[Stored records]
—————

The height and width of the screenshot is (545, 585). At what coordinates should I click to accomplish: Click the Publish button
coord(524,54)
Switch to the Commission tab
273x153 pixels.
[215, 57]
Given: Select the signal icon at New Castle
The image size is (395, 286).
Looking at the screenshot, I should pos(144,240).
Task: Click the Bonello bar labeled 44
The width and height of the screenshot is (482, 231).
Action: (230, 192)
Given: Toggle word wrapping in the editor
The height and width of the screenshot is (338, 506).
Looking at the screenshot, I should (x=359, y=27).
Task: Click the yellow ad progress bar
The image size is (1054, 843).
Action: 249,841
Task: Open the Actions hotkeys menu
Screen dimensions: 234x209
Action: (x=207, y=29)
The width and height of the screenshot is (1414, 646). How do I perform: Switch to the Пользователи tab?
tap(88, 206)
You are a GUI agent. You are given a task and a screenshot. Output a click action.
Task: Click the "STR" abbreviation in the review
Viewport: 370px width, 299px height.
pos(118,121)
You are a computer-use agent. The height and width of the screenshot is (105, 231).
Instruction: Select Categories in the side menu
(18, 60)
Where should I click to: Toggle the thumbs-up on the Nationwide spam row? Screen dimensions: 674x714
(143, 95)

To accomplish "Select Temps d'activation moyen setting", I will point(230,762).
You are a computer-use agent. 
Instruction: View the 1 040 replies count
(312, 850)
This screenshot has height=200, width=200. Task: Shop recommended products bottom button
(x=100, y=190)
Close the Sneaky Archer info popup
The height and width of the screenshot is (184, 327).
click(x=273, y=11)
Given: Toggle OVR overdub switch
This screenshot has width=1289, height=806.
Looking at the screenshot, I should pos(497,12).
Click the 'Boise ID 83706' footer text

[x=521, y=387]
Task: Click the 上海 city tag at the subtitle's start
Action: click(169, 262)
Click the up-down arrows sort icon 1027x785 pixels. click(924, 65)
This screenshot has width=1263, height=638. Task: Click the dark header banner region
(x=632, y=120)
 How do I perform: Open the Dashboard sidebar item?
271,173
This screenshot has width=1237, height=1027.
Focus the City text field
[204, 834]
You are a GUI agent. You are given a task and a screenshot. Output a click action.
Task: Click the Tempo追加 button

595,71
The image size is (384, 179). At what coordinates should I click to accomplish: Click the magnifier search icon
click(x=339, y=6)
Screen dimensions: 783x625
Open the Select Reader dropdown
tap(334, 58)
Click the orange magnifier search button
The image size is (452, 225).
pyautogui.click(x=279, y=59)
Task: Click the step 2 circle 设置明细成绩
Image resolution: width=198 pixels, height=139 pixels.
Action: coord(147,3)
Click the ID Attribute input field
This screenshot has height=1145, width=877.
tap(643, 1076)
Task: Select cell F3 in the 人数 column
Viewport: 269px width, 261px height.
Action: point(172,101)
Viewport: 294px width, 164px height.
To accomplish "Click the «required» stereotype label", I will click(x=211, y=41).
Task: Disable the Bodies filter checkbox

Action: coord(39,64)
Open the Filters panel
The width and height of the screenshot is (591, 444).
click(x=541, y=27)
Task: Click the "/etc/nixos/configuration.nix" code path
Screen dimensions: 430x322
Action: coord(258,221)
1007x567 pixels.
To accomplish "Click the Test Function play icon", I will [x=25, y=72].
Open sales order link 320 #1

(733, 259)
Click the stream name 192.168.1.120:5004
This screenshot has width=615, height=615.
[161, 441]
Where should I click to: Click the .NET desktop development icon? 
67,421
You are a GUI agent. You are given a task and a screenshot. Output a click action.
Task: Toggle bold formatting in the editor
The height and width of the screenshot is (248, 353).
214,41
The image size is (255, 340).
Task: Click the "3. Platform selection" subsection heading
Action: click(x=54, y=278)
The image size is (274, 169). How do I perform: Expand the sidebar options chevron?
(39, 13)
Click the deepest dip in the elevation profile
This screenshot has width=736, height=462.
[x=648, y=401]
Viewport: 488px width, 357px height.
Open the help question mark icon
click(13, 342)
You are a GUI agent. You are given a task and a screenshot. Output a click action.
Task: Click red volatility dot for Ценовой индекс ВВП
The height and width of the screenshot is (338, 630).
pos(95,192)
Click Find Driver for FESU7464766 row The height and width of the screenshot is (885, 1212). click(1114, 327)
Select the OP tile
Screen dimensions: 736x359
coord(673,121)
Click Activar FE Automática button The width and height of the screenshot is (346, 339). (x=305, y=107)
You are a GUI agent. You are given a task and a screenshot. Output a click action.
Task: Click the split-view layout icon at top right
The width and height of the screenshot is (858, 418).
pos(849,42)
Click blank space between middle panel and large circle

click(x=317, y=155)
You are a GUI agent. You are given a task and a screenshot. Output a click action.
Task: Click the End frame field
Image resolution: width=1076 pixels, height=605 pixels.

—————

* THE PROBLEM *
Each line above needs to be output again, exactly as shown.

* TASK SOLUTION *
The height and width of the screenshot is (545, 585). At what coordinates should I click to accomplish: Click the Publish button
coord(524,54)
Switch to the Commission tab
273x153 pixels.
[215, 57]
Given: Select the signal icon at New Castle
The image size is (395, 286).
Looking at the screenshot, I should pos(144,240).
Task: Click the Bonello bar labeled 44
The width and height of the screenshot is (482, 231).
Action: (230, 192)
Given: Toggle word wrapping in the editor
The height and width of the screenshot is (338, 506).
Looking at the screenshot, I should (x=359, y=27).
Task: Click the yellow ad progress bar
The image size is (1054, 843).
Action: 249,841
Task: Open the Actions hotkeys menu
Screen dimensions: 234x209
Action: (x=207, y=29)
The width and height of the screenshot is (1414, 646). How do I perform: Switch to the Пользователи tab?
tap(88, 206)
You are a GUI agent. You are given a task and a screenshot. Output a click action.
Task: Click the "STR" abbreviation in the review
Viewport: 370px width, 299px height.
pos(118,121)
You are a computer-use agent. The height and width of the screenshot is (105, 231).
Instruction: Select Categories in the side menu
(18, 60)
Where should I click to: Toggle the thumbs-up on the Nationwide spam row? Screen dimensions: 674x714
(143, 95)

To accomplish "Select Temps d'activation moyen setting", I will point(230,762).
You are a computer-use agent. 
Instruction: View the 1 040 replies count
(312, 850)
This screenshot has height=200, width=200. Task: Shop recommended products bottom button
(x=100, y=190)
Close the Sneaky Archer info popup
The height and width of the screenshot is (184, 327).
click(x=273, y=11)
Given: Toggle OVR overdub switch
This screenshot has width=1289, height=806.
Looking at the screenshot, I should pos(497,12).
Click the 'Boise ID 83706' footer text

[x=521, y=387]
Task: Click the 上海 city tag at the subtitle's start
Action: click(169, 262)
Click the up-down arrows sort icon 1027x785 pixels. click(924, 65)
This screenshot has width=1263, height=638. Task: Click the dark header banner region
(x=632, y=120)
 How do I perform: Open the Dashboard sidebar item?
271,173
This screenshot has width=1237, height=1027.
Focus the City text field
[204, 834]
You are a GUI agent. You are given a task and a screenshot. Output a click action.
Task: Click the Tempo追加 button

595,71
The image size is (384, 179). At what coordinates should I click to accomplish: Click the magnifier search icon
click(x=339, y=6)
Screen dimensions: 783x625
Open the Select Reader dropdown
tap(334, 58)
Click the orange magnifier search button
The image size is (452, 225).
pyautogui.click(x=279, y=59)
Task: Click the step 2 circle 设置明细成绩
Image resolution: width=198 pixels, height=139 pixels.
Action: coord(147,3)
Click the ID Attribute input field
This screenshot has height=1145, width=877.
tap(643, 1076)
Task: Select cell F3 in the 人数 column
Viewport: 269px width, 261px height.
Action: point(172,101)
Viewport: 294px width, 164px height.
To accomplish "Click the «required» stereotype label", I will click(x=211, y=41).
Task: Disable the Bodies filter checkbox

Action: coord(39,64)
Open the Filters panel
The width and height of the screenshot is (591, 444).
click(x=541, y=27)
Task: Click the "/etc/nixos/configuration.nix" code path
Screen dimensions: 430x322
Action: coord(258,221)
1007x567 pixels.
To accomplish "Click the Test Function play icon", I will [x=25, y=72].
Open sales order link 320 #1

(733, 259)
Click the stream name 192.168.1.120:5004
This screenshot has width=615, height=615.
[161, 441]
Where should I click to: Click the .NET desktop development icon? 
67,421
You are a GUI agent. You are given a task and a screenshot. Output a click action.
Task: Toggle bold formatting in the editor
The height and width of the screenshot is (248, 353).
214,41
The image size is (255, 340).
Task: Click the "3. Platform selection" subsection heading
Action: click(x=54, y=278)
The image size is (274, 169). How do I perform: Expand the sidebar options chevron?
(39, 13)
Click the deepest dip in the elevation profile
This screenshot has width=736, height=462.
[x=648, y=401]
Viewport: 488px width, 357px height.
Open the help question mark icon
click(13, 342)
You are a GUI agent. You are given a task and a screenshot. Output a click action.
Task: Click red volatility dot for Ценовой индекс ВВП
The height and width of the screenshot is (338, 630).
pos(95,192)
Click Find Driver for FESU7464766 row The height and width of the screenshot is (885, 1212). click(1114, 327)
Select the OP tile
Screen dimensions: 736x359
coord(673,121)
Click Activar FE Automática button The width and height of the screenshot is (346, 339). (x=305, y=107)
You are a GUI agent. You are given a task and a screenshot. Output a click action.
Task: Click the split-view layout icon at top right
The width and height of the screenshot is (858, 418).
pos(849,42)
Click blank space between middle panel and large circle

click(x=317, y=155)
You are a GUI agent. You are given a task and a screenshot. Output a click action.
Task: Click the End frame field
Image resolution: width=1076 pixels, height=605 pixels.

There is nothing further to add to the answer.